Ormai, anche in campagna le stagioni sono brevi, veloci, scorrono
in fretta compreso l'inverno che un tempo sembrava inestinguibile,
ma lo si domava inventando burle, facezie e giochi coinvolgenti
donne e bambini, orgogliosi questi d'essere finalmente considerati
nonostante le "penitenze" fossero crude e a volte crudeli:
ma il comportamento collettivo aveva regole di una morale sua propria,
condita di prurigine e tuttavia insaporita da un innato buon gusto.

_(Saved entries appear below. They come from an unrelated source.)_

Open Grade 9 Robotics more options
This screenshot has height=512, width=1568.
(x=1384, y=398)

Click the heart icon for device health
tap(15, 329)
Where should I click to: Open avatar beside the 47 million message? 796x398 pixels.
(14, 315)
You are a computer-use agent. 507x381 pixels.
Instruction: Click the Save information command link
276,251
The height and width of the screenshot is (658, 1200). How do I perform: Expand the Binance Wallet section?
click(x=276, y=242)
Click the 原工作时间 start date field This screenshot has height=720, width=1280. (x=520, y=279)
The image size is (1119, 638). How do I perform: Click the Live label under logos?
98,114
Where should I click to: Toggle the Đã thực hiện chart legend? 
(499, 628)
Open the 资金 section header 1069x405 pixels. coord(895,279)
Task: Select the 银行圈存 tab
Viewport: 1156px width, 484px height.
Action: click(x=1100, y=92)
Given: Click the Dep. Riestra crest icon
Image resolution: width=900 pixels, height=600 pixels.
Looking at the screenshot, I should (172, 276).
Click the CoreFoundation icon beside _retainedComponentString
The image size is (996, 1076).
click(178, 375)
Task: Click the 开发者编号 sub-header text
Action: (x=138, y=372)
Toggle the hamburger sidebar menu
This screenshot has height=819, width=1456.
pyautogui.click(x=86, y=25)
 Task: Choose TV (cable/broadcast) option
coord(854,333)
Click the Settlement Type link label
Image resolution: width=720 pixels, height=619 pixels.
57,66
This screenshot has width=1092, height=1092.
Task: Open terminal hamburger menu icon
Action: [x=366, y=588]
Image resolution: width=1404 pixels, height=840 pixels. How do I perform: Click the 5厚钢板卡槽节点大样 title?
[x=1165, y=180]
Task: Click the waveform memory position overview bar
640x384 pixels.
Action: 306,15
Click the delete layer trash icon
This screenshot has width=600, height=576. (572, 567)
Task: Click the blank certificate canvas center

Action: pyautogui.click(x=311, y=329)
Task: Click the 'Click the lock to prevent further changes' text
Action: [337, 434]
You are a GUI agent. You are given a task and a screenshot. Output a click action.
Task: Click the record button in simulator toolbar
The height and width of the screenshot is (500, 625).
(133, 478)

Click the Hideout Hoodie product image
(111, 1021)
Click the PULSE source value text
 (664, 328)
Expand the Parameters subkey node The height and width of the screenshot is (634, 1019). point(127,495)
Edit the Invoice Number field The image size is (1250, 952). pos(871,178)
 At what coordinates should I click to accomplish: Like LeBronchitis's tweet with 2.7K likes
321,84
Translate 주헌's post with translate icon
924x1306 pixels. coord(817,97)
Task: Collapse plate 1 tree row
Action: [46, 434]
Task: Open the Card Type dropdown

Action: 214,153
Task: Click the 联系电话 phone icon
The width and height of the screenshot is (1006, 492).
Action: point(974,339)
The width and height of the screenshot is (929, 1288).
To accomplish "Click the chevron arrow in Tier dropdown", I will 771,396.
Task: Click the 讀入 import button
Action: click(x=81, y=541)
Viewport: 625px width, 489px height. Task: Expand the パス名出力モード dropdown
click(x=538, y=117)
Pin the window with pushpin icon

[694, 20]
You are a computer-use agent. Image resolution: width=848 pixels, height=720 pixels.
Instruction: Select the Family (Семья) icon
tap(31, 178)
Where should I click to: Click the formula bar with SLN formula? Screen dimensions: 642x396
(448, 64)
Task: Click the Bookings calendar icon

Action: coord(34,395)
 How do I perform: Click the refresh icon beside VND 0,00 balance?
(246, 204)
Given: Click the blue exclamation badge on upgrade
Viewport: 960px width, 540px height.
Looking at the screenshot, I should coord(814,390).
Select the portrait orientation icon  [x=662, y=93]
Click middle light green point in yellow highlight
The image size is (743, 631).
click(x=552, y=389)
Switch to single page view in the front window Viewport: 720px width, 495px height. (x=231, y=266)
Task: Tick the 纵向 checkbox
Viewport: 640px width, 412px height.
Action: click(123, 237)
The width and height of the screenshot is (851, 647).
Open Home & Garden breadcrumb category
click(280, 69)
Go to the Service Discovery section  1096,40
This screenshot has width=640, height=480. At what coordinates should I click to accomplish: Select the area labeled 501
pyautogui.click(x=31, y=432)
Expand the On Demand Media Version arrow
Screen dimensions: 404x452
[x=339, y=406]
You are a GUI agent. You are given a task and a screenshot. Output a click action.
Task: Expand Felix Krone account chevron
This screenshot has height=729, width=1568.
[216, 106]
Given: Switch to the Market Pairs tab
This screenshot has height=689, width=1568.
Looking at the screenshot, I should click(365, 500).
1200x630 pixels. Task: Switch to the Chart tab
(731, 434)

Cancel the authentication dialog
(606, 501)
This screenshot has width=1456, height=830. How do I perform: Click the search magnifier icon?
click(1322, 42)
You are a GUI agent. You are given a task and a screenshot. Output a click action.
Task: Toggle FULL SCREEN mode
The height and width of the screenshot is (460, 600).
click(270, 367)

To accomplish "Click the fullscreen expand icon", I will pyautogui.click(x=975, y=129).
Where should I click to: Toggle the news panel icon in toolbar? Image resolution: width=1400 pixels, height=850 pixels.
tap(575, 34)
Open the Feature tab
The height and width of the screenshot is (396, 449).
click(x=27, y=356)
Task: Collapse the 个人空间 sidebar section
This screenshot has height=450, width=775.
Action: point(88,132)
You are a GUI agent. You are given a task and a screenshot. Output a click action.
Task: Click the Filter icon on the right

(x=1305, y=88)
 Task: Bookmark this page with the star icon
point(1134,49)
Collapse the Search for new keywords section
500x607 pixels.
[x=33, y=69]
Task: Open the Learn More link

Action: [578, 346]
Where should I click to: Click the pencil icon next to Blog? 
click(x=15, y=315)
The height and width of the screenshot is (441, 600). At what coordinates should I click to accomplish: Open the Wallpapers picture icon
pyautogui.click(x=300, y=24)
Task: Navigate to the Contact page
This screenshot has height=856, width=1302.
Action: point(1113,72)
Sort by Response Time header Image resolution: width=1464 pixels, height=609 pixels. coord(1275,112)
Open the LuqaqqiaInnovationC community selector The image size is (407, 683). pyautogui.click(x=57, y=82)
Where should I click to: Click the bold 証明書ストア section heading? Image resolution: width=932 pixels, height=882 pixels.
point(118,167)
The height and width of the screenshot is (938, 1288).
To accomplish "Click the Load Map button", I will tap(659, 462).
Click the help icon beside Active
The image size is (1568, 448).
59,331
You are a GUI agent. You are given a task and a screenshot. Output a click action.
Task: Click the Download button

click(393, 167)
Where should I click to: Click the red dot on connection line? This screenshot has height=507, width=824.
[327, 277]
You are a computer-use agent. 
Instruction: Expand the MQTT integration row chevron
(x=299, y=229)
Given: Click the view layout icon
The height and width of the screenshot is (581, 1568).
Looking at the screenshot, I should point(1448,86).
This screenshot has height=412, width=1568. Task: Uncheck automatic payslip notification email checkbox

In ogni modo, amalgama fin che volete fra le stagioni, la primavera,
eh
la primavera impone al sangue un altro giro, persino le
ottantenni si sentono forosette e i loro consorti riprendono vezzi
da bene educati ganemidi. Maggio, altro che i nidi risveglia. Mette
le ali ai piedi come accadeva ai crociati alle viste di Gerusalemme.
Snida gli entusiasmi. Ripropone sprazzi di giovinezza che non sempre
è agevole trattenere al di qua del ridicolo, quando la carne
è floscia e il pelo è stanco. Ma se ne avvantaggia
comunque il cuore, nell'eterna illusione di una quasi immortalità
allora che ci si sente in forza, come quei protratti tramonti che
si vorrebbe non si esaurissero mai.
Una campagna, quella emiliano-romagnola, che ha il grande merito
di avere stabilito una proficua simbiosi fra agricoltura e industria,
facendo da volano al turismo che ha qui i lidi, e non solo i lidi,
fra i più rappresentativi dell'Italia nel mondo.
Rimini: una città, un capoluogo, una capitale, dove la disco
music e il liscio non si guardano in cagnesco ma procedono a braccetto,
consapevoli d'essere due modi d'intendere l'armonia servendosi delle
note appese ai righi del pentagramma. Avrebbe mai potuto dissociarsi,
in una regione così, la componente rurale da quella industriale,
orientate entrambe dai necessari criteri dell'imprenditorialità?
Anche per questo, senza nulla togliere alle altre regioni italiane,
l'Emilia Romagna pare precorrere con ritmi nuovi quello che avrebbe
dovuto essere un percorso antico, lungo un sentiero dissennatamente
abbandonato proprio mentre la nostra economia aveva bisogno di molteplici
apporti per le sue fortune.
Neanche a farlo apposta, i carabinieri sono così: si giovano
del nuovo essendo forti grazie all'antico, disponendo di radici
capaci di affrontare eventuali temporali senza piegarsi, senza spezzarsi,
germinando semmai ulteriori rigogli secondo la sorte degli alberi
bene interrati, delle querce secolari che rinverdiscono sempre con
il tronco infoltito di virgulti.
Persino i colori dei pennacchi, dei pennacchi alti sulle lucerne,
hanno sintonia con il blu del mare e con il rosso dei vini di collina.
Né si insospettiscano gli alpini: i carabinieri hanno apprezzate
specialità di reparti marinari, quanto al sangiovese, lo
sorseggiano, avendo nella giberna il palloncino.